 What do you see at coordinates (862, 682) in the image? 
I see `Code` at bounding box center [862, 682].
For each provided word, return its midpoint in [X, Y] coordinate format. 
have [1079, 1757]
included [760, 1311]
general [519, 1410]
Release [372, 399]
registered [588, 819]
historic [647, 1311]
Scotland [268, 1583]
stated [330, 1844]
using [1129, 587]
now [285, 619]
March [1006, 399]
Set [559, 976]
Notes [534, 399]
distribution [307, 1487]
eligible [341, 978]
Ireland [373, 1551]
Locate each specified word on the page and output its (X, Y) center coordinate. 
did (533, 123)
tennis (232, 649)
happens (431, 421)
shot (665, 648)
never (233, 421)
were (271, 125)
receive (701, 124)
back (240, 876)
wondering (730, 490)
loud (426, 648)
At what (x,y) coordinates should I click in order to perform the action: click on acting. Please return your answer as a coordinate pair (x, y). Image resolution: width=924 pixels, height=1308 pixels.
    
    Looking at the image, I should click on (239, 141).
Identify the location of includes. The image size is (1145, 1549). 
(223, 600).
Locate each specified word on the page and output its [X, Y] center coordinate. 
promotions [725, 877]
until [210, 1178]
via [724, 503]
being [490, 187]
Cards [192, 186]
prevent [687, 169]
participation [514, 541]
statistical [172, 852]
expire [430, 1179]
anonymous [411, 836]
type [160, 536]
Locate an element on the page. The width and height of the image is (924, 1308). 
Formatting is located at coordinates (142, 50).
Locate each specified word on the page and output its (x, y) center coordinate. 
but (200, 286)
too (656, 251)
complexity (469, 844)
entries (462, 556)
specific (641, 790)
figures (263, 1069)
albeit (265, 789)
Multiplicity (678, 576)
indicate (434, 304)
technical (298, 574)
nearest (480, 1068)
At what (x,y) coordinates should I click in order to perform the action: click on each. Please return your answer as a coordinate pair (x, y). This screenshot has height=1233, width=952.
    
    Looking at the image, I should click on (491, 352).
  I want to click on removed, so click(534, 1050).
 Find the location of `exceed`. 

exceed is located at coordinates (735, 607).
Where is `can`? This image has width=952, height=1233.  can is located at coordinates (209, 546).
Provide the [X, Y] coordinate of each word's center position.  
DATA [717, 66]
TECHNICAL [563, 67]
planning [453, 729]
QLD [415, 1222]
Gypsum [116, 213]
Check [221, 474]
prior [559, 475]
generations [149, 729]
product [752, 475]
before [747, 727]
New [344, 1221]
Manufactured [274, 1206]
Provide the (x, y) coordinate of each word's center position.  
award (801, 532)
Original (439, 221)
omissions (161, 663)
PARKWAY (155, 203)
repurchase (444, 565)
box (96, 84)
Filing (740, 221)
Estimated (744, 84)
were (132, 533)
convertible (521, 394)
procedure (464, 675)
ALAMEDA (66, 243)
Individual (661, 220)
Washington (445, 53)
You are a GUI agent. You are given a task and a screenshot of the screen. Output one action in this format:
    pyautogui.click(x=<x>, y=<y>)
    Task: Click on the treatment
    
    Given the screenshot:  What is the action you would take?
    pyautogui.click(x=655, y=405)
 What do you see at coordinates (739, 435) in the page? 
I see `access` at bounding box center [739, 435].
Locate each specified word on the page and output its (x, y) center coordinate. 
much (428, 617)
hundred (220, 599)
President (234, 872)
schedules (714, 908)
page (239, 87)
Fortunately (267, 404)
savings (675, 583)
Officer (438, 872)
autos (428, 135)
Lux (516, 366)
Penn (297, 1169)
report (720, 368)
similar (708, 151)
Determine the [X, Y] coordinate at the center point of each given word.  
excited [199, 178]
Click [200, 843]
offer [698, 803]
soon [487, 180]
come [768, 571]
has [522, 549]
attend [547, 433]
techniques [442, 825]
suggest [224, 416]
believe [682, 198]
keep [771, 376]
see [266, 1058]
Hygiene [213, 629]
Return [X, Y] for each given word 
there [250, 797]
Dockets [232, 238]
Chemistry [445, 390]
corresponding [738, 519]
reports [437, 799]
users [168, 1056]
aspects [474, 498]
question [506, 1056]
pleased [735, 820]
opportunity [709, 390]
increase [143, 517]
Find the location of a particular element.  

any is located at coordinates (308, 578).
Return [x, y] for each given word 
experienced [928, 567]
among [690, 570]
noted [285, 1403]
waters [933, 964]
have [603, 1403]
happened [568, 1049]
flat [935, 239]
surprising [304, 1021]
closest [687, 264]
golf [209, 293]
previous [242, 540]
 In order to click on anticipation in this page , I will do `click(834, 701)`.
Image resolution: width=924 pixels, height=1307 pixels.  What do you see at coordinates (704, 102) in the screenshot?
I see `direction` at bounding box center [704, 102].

_ _ _

Transcribe all of the items above line for line, without changing anything.

 What do you see at coordinates (862, 682) in the image? 
I see `Code` at bounding box center [862, 682].
For each provided word, return its midpoint in [X, Y] coordinate format. 
have [1079, 1757]
included [760, 1311]
general [519, 1410]
Release [372, 399]
registered [588, 819]
historic [647, 1311]
Scotland [268, 1583]
stated [330, 1844]
using [1129, 587]
now [285, 619]
March [1006, 399]
Set [559, 976]
Notes [534, 399]
distribution [307, 1487]
eligible [341, 978]
Ireland [373, 1551]
Locate each specified word on the page and output its (X, Y) center coordinate. 
did (533, 123)
tennis (232, 649)
happens (431, 421)
shot (665, 648)
never (233, 421)
were (271, 125)
receive (701, 124)
back (240, 876)
wondering (730, 490)
loud (426, 648)
At what (x,y) coordinates should I click in order to perform the action: click on acting. Please return your answer as a coordinate pair (x, y). Image resolution: width=924 pixels, height=1308 pixels.
    
    Looking at the image, I should click on (239, 141).
Identify the location of includes. The image size is (1145, 1549). 
(223, 600).
Locate each specified word on the page and output its [X, Y] center coordinate. 
promotions [725, 877]
until [210, 1178]
via [724, 503]
being [490, 187]
Cards [192, 186]
prevent [687, 169]
participation [514, 541]
statistical [172, 852]
expire [430, 1179]
anonymous [411, 836]
type [160, 536]
Locate an element on the page. The width and height of the image is (924, 1308). 
Formatting is located at coordinates (142, 50).
Locate each specified word on the page and output its (x, y) center coordinate. 
but (200, 286)
too (656, 251)
complexity (469, 844)
entries (462, 556)
specific (641, 790)
figures (263, 1069)
albeit (265, 789)
Multiplicity (678, 576)
indicate (434, 304)
technical (298, 574)
nearest (480, 1068)
At what (x,y) coordinates should I click in order to perform the action: click on each. Please return your answer as a coordinate pair (x, y). This screenshot has height=1233, width=952.
    
    Looking at the image, I should click on (491, 352).
  I want to click on removed, so click(534, 1050).
 Find the location of `exceed`. 

exceed is located at coordinates (735, 607).
Where is `can`? This image has width=952, height=1233.  can is located at coordinates (209, 546).
Provide the [X, Y] coordinate of each word's center position.  
DATA [717, 66]
TECHNICAL [563, 67]
planning [453, 729]
QLD [415, 1222]
Gypsum [116, 213]
Check [221, 474]
prior [559, 475]
generations [149, 729]
product [752, 475]
before [747, 727]
New [344, 1221]
Manufactured [274, 1206]
Provide the (x, y) coordinate of each word's center position.  
award (801, 532)
Original (439, 221)
omissions (161, 663)
PARKWAY (155, 203)
repurchase (444, 565)
box (96, 84)
Filing (740, 221)
Estimated (744, 84)
were (132, 533)
convertible (521, 394)
procedure (464, 675)
ALAMEDA (66, 243)
Individual (661, 220)
Washington (445, 53)
You are a GUI agent. You are given a task and a screenshot of the screen. Output one action in this format:
    pyautogui.click(x=<x>, y=<y>)
    Task: Click on the treatment
    
    Given the screenshot:  What is the action you would take?
    pyautogui.click(x=655, y=405)
 What do you see at coordinates (739, 435) in the page? 
I see `access` at bounding box center [739, 435].
Locate each specified word on the page and output its (x, y) center coordinate. 
much (428, 617)
hundred (220, 599)
President (234, 872)
schedules (714, 908)
page (239, 87)
Fortunately (267, 404)
savings (675, 583)
Officer (438, 872)
autos (428, 135)
Lux (516, 366)
Penn (297, 1169)
report (720, 368)
similar (708, 151)
Determine the [X, Y] coordinate at the center point of each given word.  
excited [199, 178]
Click [200, 843]
offer [698, 803]
soon [487, 180]
come [768, 571]
has [522, 549]
attend [547, 433]
techniques [442, 825]
suggest [224, 416]
believe [682, 198]
keep [771, 376]
see [266, 1058]
Hygiene [213, 629]
Return [X, Y] for each given word 
there [250, 797]
Dockets [232, 238]
Chemistry [445, 390]
corresponding [738, 519]
reports [437, 799]
users [168, 1056]
aspects [474, 498]
question [506, 1056]
pleased [735, 820]
opportunity [709, 390]
increase [143, 517]
Find the location of a particular element.  

any is located at coordinates (308, 578).
Return [x, y] for each given word 
experienced [928, 567]
among [690, 570]
noted [285, 1403]
waters [933, 964]
have [603, 1403]
happened [568, 1049]
flat [935, 239]
surprising [304, 1021]
closest [687, 264]
golf [209, 293]
previous [242, 540]
 In order to click on anticipation in this page , I will do `click(834, 701)`.
Image resolution: width=924 pixels, height=1307 pixels.  What do you see at coordinates (704, 102) in the screenshot?
I see `direction` at bounding box center [704, 102].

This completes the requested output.